Rush Limbaugh used to quip that “a hate group is a group the left hates.” It wasn’t quite correct, because the Deep State regime encompasses both the official left, the neo-libs, and the official right, the neo-cons. The regime encompasses most of the Republican and Democratic Party leadership, along with  — most importantly  — the permanent bureaucracy in the executive branch of the federal government, which includes the surveillance state and the mass media it has a measure of control over. But let’s face it, a “hate group” is a group the regime hates. 

The Anti-Defamation League provided a handy example of this just yesterday on Twitter, defining “classic anti-Semitic rhetoric” as expelling from government “warmongers, driving out globalists, casting out communists, and throwing off those who hate our country.”

I had fun with it on the party’s Twitter handle:

But there’s a whole world of words and phrases that can be given newer, more accurate meanings when they’re said by regime sycophants.

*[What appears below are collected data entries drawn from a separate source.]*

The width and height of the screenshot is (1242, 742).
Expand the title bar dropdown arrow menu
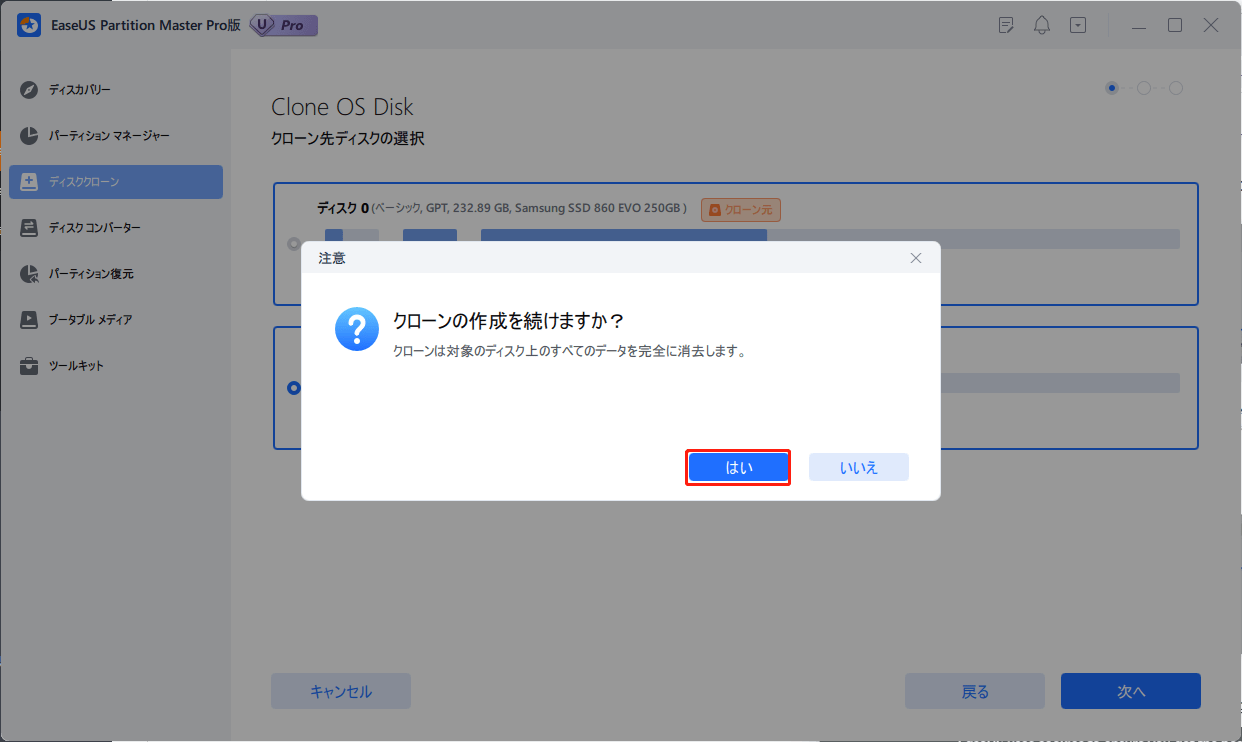(x=1077, y=24)
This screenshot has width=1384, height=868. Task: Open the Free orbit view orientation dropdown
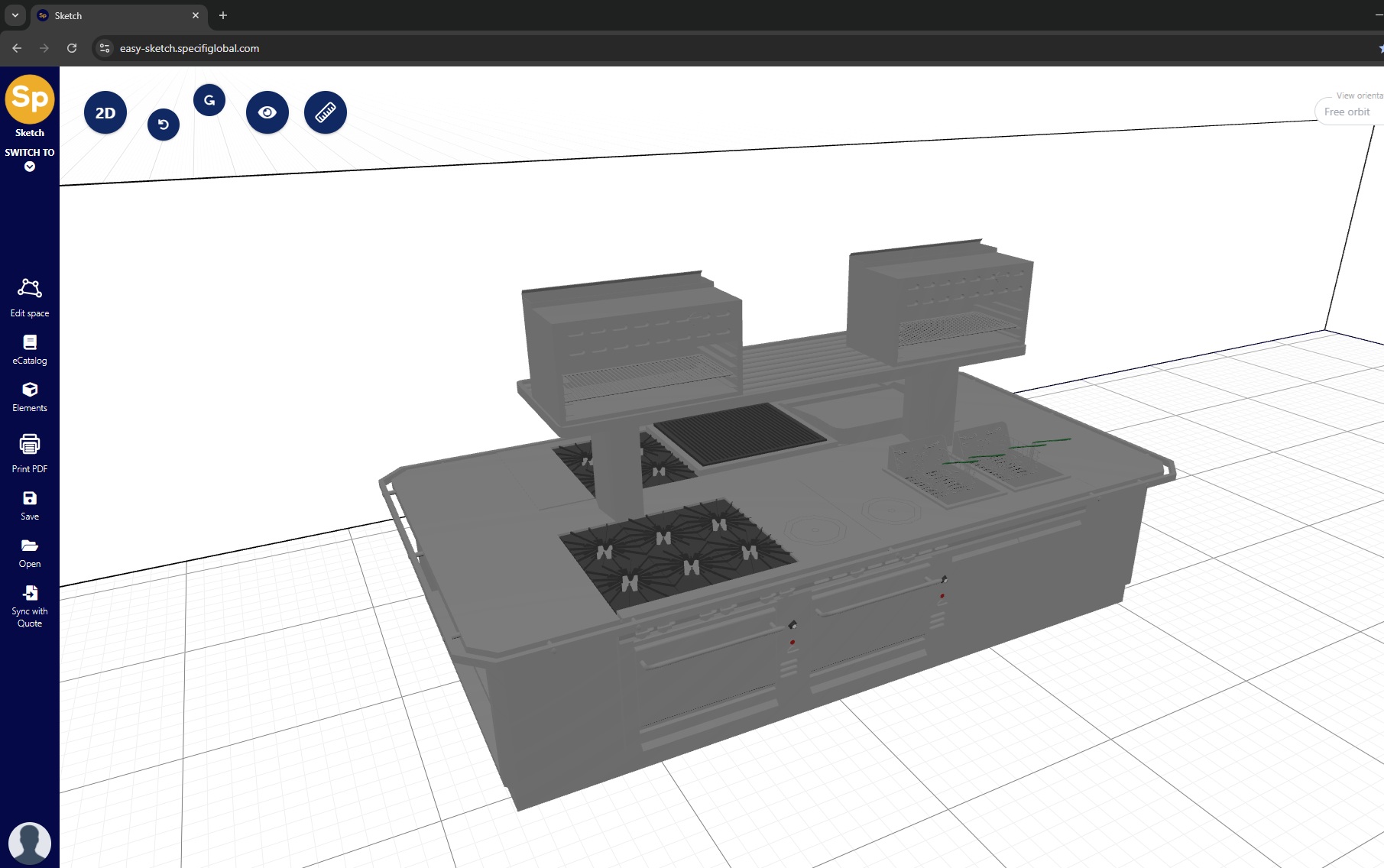[x=1348, y=112]
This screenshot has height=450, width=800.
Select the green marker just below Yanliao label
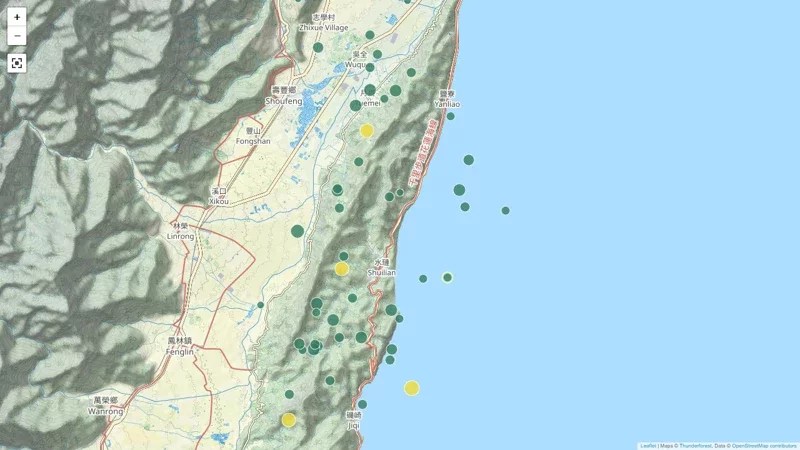point(450,116)
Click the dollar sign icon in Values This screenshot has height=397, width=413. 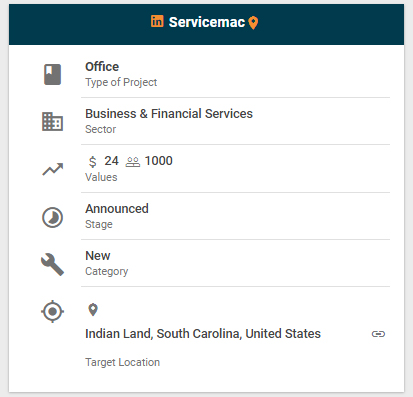tap(93, 162)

For example: 

“A dangerous concession to the enemies of democracy”: Giving the American people access to raw video footage of the January 6 riots.

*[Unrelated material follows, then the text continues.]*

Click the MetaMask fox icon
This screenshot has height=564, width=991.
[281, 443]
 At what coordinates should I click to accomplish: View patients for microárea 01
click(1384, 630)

“Giving intelligence to the enemy”: People like Edward Snowden and Julian Assange, who give information to the American people.

AntiSemitism [the regular kind, not “classical”]: (1) Anyone who opposes foreign aid to Israel, Saudi Arabia or Egypt (2) Anyone who speaks favorably about Palestinian rights.

Russian propagandist: Any rando American who expresses an opinion against US involvement in the Russo-Ukrainian war or foreign aid to Ukraine.

Kremlintarian: A libertarian opposed to foreign aid to Ukraine.

CCP lover: Someone who opposes getting the United States militarily involved in a Chinese-Taiwanese war.

There’s lots more that could be written, but I don’t have the time to write the authoritative Deep State-English Dictionary compendium. And even though I don’t have that kind of time, there’s great benefit in thinking in terms of the wokist dialectic whenever you turn on the boob-tube, wander over to a legacy media website, or listen to a statement by anyone in a position of power in the federal government.

Thomas R. Eddlem is the outgoing chairman of the Libertarian Party of Massachusetts. And while he’s not running for re-election as chair, he is running again for State Committee, and would like to continue to remain Communications Director. He considers this column a job interview for the post.